= Beginning of Section =

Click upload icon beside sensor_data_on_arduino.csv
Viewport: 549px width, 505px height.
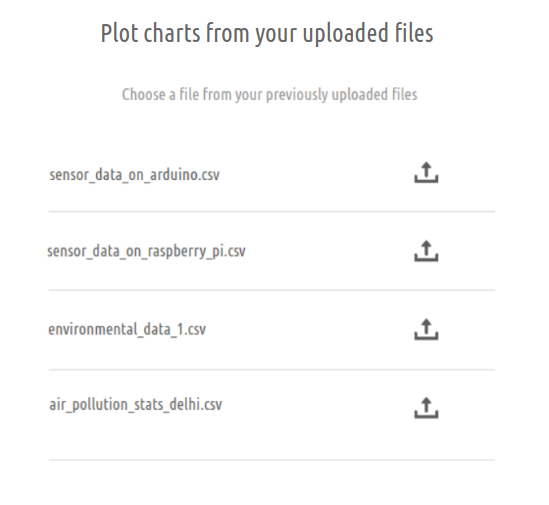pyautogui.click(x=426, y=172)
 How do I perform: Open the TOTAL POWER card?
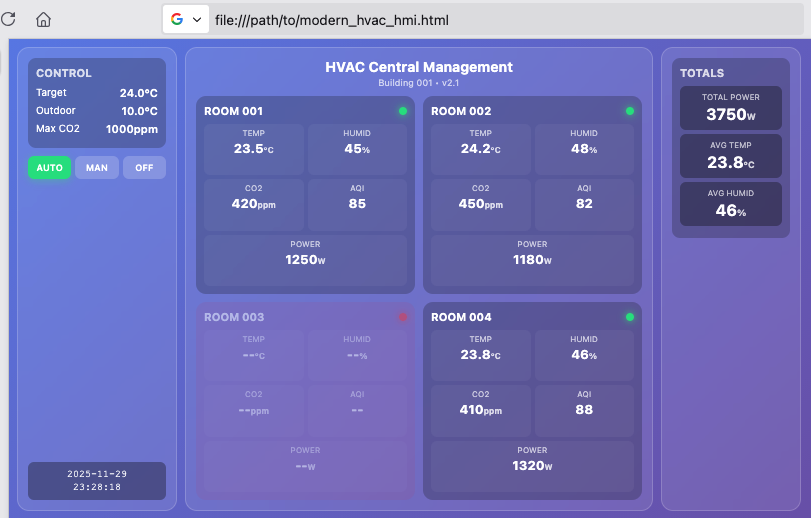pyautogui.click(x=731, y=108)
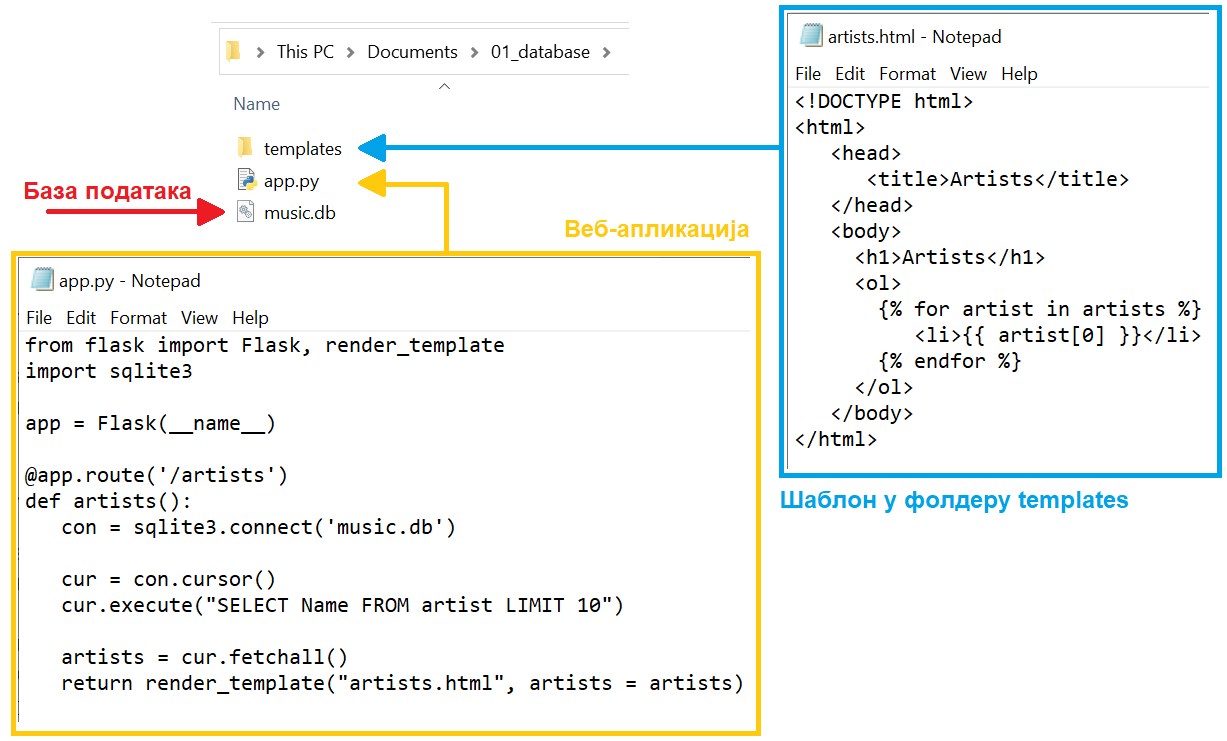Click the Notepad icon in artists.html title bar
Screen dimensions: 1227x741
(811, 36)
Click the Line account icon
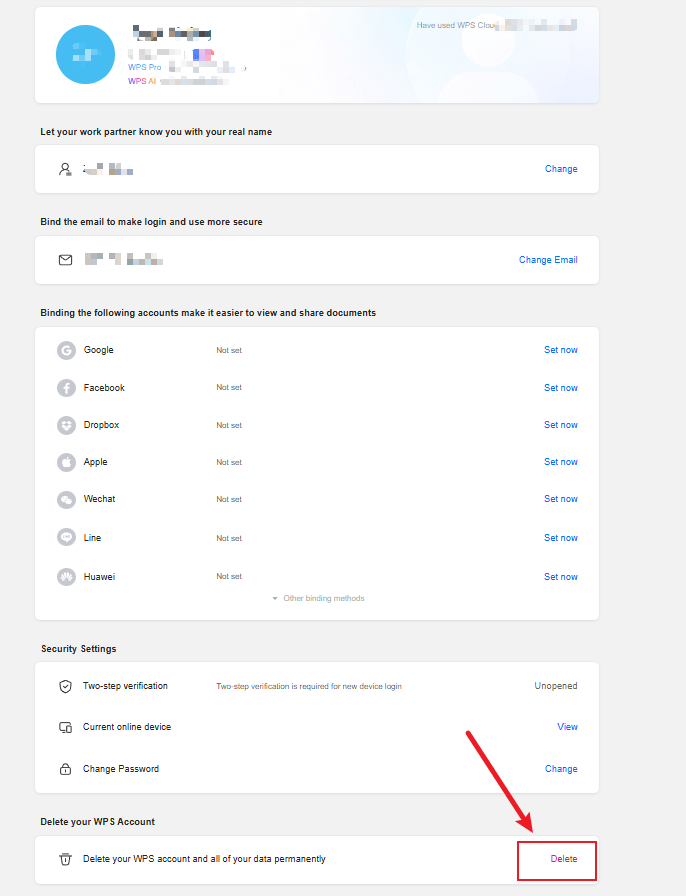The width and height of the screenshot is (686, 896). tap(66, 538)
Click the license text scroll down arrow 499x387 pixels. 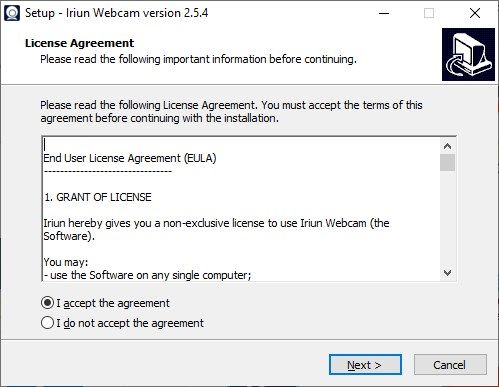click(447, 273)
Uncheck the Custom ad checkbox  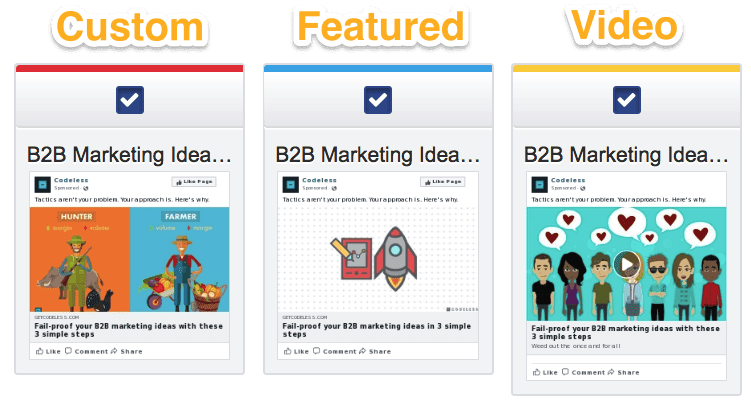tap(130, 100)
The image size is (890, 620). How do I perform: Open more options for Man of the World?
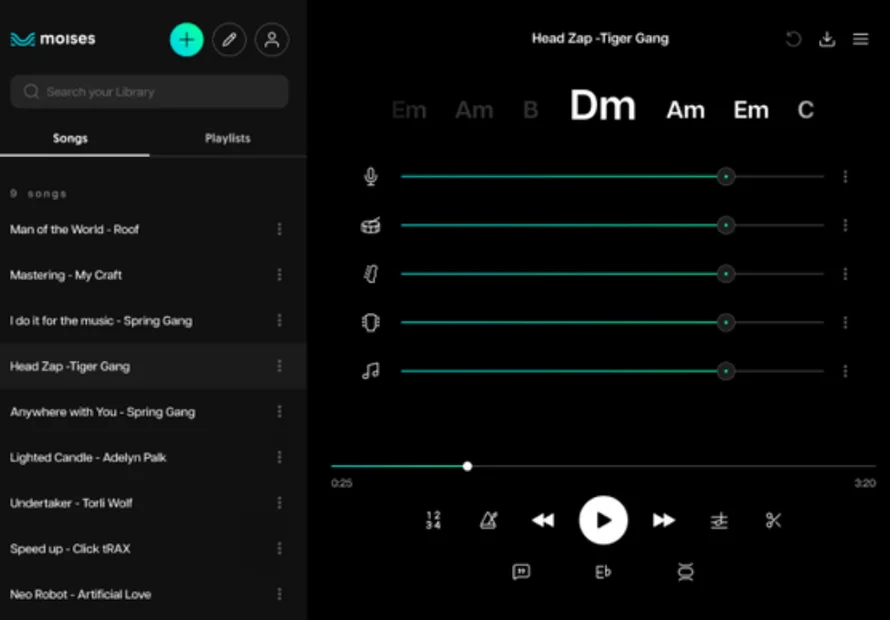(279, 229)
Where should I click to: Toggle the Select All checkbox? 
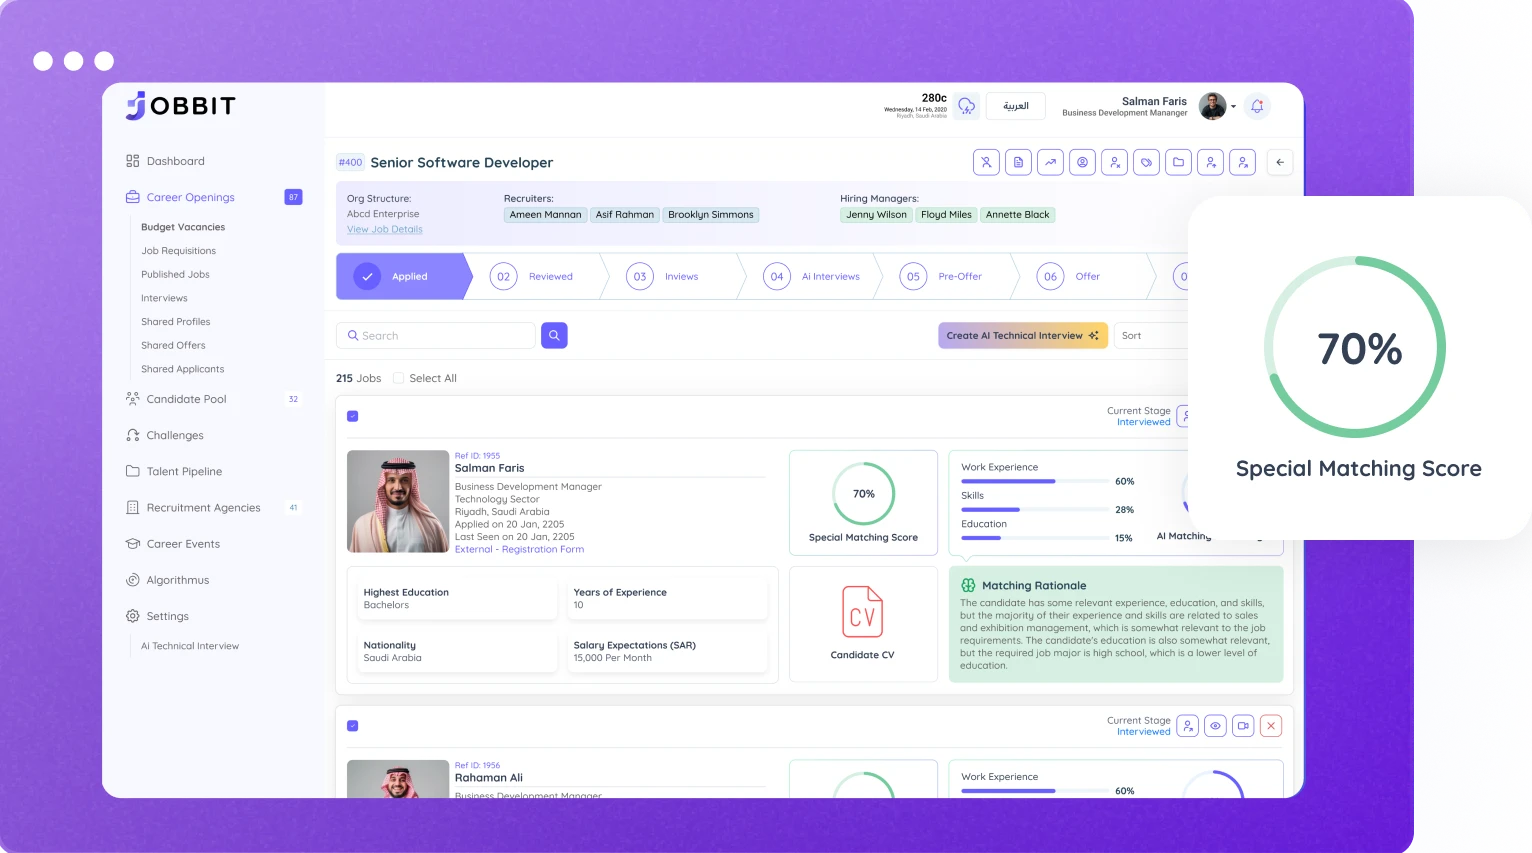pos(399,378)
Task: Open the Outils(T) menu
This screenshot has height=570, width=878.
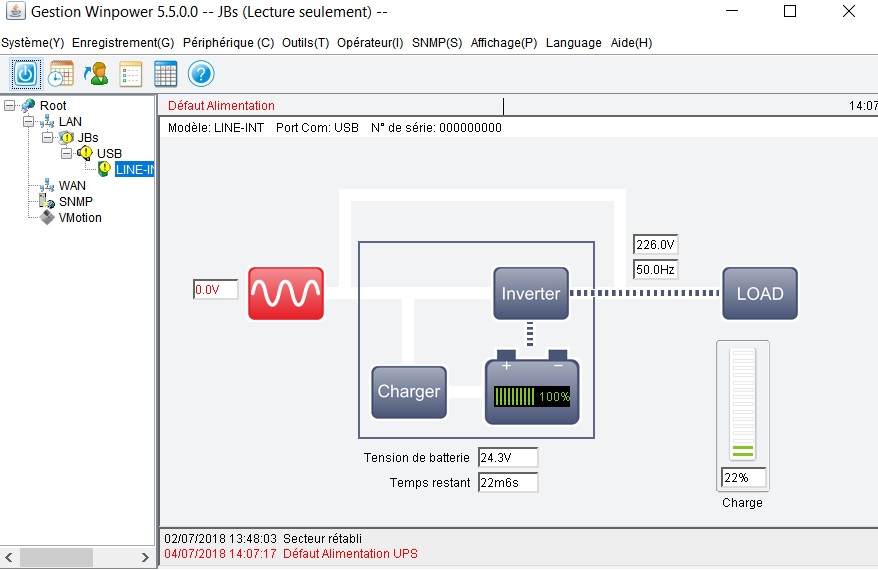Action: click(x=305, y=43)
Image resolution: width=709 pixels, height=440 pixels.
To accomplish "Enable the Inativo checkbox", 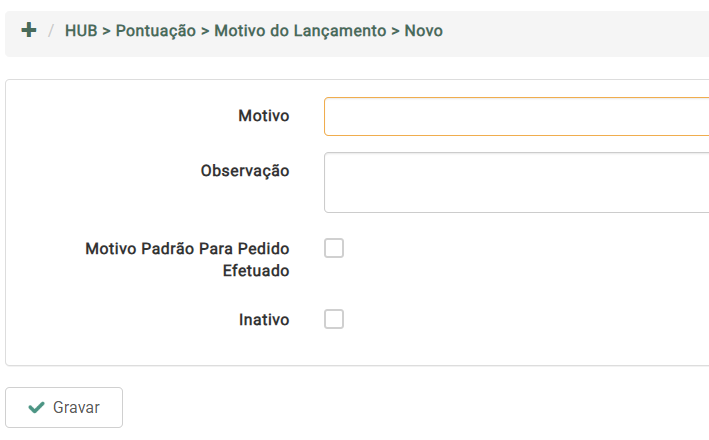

= End of Section =

- WHAT THE EXERCISE ASKS -
Beginning at the line with "The image size", reproduce each line exactly through the last line of the records above, with pictures left out.

- SOLUTION TO THIS TASK -
The image size is (890, 620). How do I perform: Open more options for Man of the World?
(279, 229)
Where should I click to: Toggle the Select All checkbox? 
pos(399,378)
Task: Open the Outils(T) menu
This screenshot has height=570, width=878.
Action: click(x=305, y=43)
Image resolution: width=709 pixels, height=440 pixels.
To accomplish "Enable the Inativo checkbox", 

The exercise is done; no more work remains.